> [Work order]: Write out exactly the lines from the line that contains "Hướng dẫn cách" through the final line of the listing below, and no others.

> [Input for this task]:

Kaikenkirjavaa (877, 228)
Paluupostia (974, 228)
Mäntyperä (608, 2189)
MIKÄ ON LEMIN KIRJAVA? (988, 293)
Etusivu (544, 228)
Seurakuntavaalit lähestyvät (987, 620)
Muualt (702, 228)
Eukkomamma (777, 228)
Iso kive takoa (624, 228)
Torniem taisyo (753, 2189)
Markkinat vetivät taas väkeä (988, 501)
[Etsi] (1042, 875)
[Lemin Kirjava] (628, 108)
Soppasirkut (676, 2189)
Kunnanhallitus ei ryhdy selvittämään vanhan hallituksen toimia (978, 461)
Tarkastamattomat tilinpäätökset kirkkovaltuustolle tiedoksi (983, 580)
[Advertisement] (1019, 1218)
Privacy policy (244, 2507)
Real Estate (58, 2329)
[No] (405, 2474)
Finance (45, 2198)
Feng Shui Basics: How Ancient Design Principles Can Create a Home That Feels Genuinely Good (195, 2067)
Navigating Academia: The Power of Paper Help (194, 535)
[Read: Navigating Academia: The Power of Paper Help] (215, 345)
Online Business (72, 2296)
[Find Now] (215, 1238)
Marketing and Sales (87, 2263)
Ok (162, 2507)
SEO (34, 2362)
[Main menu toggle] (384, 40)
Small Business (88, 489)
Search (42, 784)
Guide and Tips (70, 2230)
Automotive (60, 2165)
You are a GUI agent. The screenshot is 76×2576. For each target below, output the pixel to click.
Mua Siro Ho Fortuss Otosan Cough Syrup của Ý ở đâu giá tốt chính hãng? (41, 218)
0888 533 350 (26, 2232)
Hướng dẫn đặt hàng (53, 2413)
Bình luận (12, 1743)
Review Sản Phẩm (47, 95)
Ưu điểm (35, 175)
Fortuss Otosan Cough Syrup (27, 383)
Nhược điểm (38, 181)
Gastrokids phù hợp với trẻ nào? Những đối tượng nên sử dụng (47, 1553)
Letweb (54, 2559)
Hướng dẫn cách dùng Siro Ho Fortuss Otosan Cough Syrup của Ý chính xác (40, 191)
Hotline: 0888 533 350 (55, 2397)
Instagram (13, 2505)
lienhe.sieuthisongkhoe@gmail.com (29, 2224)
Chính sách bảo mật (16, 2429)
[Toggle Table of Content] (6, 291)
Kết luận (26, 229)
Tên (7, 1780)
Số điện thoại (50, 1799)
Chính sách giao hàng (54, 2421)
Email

> [Response to the task]:
Hướng dẫn cách dùng Siro Ho Fortuss Otosan Cough Syrup của Ý chính xác (40, 191)
Hotline: 0888 533 350 (55, 2397)
Instagram (13, 2505)
lienhe.sieuthisongkhoe@gmail.com (29, 2224)
Chính sách bảo mật (16, 2429)
[Toggle Table of Content] (6, 291)
Kết luận (26, 229)
Tên (7, 1780)
Số điện thoại (50, 1799)
Chính sách giao hàng (54, 2421)
Email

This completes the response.